‘The key thing to remember is that it is going to be a month and a half until you receive your next pay cheque,” says Boitumelo Mothoagae, financial adviser and head of customer relationship management at Liberty.
“Figure out exactly what your expenses will be for December and January, and then work out a holiday budget based on what is left.”
Remember that presents and festive spending don’t form part of your regular budget, so your regular expenses, particularly your debit orders, should be taken into account before you allocate funds towards a new flat-screen TV or the latest Sony PlayStation.
To help you keep track of your wallet this holiday, Mothoagae suggests you use the following pointers:
Set aside funds now for your end-ofDecember debit orders and expenses in the new year.
What you can also do is make arrangements for your debtors to debit you early (around the time that you get paid) if you know that you will be unable to resist using the money. In this way, you will pay all your debit orders in advance.
Account for January expenses, such as school uniforms, stationery, school fees and transport to work.
Do not use funds you will need in January to buy Christmas gifts.
Instead of buying gifts for everyone, sit down with your family and agree to have a secret Santa this year – each person buys and receives one gift only. You can have a price limit so that you all receive a gift of similar value and no one overspends.
The secret Santa idea also works well with work colleagues.

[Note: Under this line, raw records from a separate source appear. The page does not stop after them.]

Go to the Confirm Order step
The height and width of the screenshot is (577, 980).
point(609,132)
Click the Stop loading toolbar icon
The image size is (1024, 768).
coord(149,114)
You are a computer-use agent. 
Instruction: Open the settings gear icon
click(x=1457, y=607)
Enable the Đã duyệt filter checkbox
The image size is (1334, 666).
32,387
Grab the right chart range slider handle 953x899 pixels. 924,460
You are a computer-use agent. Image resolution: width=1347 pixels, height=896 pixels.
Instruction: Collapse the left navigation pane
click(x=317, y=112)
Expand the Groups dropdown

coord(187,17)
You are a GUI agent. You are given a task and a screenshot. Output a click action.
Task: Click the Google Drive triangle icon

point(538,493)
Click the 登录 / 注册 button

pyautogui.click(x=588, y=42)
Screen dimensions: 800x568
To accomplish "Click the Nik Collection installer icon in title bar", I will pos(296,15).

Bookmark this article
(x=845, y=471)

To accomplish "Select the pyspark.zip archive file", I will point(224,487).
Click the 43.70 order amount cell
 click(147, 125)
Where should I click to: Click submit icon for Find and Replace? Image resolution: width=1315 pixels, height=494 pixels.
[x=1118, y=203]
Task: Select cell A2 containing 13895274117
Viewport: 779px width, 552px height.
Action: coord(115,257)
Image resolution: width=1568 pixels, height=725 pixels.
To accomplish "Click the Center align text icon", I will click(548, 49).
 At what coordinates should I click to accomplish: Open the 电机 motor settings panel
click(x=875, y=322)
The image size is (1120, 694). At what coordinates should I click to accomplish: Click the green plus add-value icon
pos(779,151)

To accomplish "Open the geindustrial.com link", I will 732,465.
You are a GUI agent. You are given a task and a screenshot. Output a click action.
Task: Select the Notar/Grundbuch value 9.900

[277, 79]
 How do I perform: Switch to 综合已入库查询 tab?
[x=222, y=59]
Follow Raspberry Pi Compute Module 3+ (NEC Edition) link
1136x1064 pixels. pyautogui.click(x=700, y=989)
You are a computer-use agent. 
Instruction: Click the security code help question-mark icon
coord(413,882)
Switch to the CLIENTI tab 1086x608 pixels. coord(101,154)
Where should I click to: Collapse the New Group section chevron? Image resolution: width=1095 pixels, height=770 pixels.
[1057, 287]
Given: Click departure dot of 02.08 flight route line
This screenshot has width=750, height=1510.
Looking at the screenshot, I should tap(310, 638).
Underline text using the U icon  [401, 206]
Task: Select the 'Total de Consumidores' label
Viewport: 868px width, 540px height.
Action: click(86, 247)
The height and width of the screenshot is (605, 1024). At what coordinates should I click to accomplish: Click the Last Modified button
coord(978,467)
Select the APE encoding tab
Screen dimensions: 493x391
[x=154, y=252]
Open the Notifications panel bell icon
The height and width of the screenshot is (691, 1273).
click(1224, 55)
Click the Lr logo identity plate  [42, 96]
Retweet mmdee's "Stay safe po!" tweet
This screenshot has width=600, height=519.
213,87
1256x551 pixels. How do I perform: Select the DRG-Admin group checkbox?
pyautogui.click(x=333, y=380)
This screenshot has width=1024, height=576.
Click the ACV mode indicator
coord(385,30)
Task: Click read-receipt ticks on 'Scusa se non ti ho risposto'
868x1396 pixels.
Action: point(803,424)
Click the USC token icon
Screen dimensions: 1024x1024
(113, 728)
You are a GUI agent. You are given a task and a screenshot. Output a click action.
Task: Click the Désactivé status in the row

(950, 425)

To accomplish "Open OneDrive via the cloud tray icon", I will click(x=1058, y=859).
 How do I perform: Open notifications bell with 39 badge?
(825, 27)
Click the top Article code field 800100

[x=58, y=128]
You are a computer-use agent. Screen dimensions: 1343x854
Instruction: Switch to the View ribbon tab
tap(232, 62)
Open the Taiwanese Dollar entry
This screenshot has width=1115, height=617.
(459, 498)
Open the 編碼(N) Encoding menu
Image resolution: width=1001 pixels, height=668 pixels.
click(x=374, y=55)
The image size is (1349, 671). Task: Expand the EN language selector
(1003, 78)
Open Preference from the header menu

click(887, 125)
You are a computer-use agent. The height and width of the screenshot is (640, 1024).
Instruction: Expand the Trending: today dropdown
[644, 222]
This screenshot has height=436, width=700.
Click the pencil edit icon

If you are going away on holiday, draw up a holiday budget and make sure you stick to it. Your budget should take into account the following costs: Money for transport. Airport taxes if you are flying. Entrance fees to tourist attractions (such as Table Mountain).
Money for all your meals if your accommodation does not cater for meals.
Extra money if you plan to buy gifts on holiday.
Medical insurance so that you are covered while outside the country and won’t have to spend extra in a medical emergency.
An emergency fund for any emergencies that may occur, such as your car breaking down or if you lose your luggage.
Draw the whole family in and have a “budget discussion” so that you are all on the same page and your family won’t place unnecessary demands on you financially.
List the things that will require money and decide who will be responsible for what aspect of the budget to ensure that you are all accountable for ensuring frugal spending. In this way, you also spread the costs, which become cheaper per person.
When it comes to credit, you could be tempted to use this facility over the festive season. If you have huge amounts of debt, you should seriously consider using your bonus to pay off your debt so that you can start January with a clean slate. However, if you do this, remember you need to steer clear of using credit facilities once you have paid them off. The last thing you want is to flush your bonus away in a never-ending deluge of debt.
Pay off your debt, starting with the highest interest-bearing debt. Typically, your credit and store cards attract the highest interest rates.
“Remember that any money you spend on credit over the festive season will have to be repaid once the Christmas lights go off,” warns Mothoagae.
She also points out that if you delay paying off your debt, the amount you owe is going to attract interest.